Bütçe açığı borçlanma demek.
Borçlanma da egemenlik yitimi.
Egemen olmadığınız ortamda ekonomi adına yürütülen her şey ülke zararına gelişir.
Ne kadar varlığınız varsa, yok pahasına elden çıkartmakla kalmazsınız. Hayvanınıza yedirecek saman, ekmeğinizi yapacak tahıl, yemeğinize katacak yağ bulamaz duruma gelirsiniz.
Böylesi bir ortamda Suriye’ye askersel operasyon yapacağız diyerek ortalıkta dolaşır durursunuz. Kasanız boşsa ordunuz da işlevsizleşir.
Atatürklü yılların bütçelerine ilişkin ilginç bir not. Beş yıl dışında bütçe her yıl fazla vermiş.

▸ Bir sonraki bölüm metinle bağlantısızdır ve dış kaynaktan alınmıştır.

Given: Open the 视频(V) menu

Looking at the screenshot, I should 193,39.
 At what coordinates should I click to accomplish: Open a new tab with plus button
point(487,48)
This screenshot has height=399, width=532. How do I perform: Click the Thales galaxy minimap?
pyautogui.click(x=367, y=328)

İplerin koptuğu yıl kestirilebileceği gibi 1950’dir. Bağımsızlığın yitirilmesine karar verildiği yıl olarak da nitelenebilir.

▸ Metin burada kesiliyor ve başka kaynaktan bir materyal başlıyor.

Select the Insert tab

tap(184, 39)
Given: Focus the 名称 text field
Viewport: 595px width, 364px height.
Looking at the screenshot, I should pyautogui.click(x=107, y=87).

NATO’ya giriş ve Batı kampına ilişmeyle birlikte doğal olarak siyasi bağımsızlık da elden gitmiştir.
O yıllardan bir denk bütçe öyküsü!
Hitler Almanyası’ndan kaçan bilim insanlarını bilmeyenimiz kalmamıştır.
300 kadarı Türkiye’ye gelmiştir. Darülfünun’dan üniversiteye dönüşüm yıllarının aranıp da bulunamayacak cansuyu olarak da işlev görmüşlerdir. Çoğu ülkemizi ikinci vatan bellese de, kimileri sonsuz uykularını ülkemizde sürdürüyor olsalar da karşılıksız çalışmamışlardır. Onlara verilecek aylık Cumhuriyet’in denk bütçe tutkunu kurucu kadrolarının uykularını kaçırmaya yetmiştir.
Oysa, böylesi bir amaçla denk bütçeden ödün verilmiş olsa, biraz olsun borçlanılsa kim ne diyebilirdi? Birileri bir şey dese bile dikkate alınır mıydı?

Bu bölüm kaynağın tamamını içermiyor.